Task details —
Repeat verbatim, and only, the lines of the data below, beginning at the line that contains "Αποδοχή όλων [button] (170, 2376)" and stopping after the line that contains "Activate Subbies Comparison (SCP) (139, 1866)".

Given records —
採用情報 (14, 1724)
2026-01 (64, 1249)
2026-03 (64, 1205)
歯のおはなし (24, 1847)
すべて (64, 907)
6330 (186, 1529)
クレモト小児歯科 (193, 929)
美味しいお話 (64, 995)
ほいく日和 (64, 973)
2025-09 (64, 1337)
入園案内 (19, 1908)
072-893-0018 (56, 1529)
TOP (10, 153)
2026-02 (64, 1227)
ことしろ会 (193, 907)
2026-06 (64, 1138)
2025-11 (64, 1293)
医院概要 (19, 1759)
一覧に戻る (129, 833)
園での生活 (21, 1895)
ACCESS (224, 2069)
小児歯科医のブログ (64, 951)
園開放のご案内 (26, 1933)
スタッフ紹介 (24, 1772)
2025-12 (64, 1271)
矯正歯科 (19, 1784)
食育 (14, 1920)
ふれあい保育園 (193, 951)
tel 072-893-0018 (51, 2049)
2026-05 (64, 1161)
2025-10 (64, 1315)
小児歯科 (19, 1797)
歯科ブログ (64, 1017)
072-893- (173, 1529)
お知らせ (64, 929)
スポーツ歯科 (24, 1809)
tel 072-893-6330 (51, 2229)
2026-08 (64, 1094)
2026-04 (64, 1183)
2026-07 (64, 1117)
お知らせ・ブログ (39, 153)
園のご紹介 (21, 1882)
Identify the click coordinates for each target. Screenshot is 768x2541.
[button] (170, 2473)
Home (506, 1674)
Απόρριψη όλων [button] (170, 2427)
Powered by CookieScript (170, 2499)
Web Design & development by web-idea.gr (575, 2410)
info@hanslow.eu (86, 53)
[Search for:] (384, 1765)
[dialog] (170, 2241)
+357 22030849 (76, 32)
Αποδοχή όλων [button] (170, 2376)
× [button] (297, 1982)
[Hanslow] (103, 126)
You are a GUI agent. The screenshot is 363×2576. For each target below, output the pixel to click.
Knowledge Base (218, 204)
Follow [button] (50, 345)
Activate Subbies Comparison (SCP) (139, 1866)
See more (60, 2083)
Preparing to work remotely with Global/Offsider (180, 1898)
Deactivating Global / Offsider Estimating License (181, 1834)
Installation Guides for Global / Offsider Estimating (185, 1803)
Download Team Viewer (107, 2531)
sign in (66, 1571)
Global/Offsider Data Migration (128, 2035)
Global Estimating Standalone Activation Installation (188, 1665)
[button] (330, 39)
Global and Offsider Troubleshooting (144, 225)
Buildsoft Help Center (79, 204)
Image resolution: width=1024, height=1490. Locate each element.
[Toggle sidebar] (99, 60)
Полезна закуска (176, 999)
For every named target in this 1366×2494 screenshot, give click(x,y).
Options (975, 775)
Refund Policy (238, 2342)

Answer box —
Αποδοχή όλων [button] (170, 2376)
× [button] (297, 1982)
[Hanslow] (103, 126)
You are a GUI agent. The screenshot is 363×2576. For each target below, output the pixel to click.
Knowledge Base (218, 204)
Follow [button] (50, 345)
Activate Subbies Comparison (SCP) (139, 1866)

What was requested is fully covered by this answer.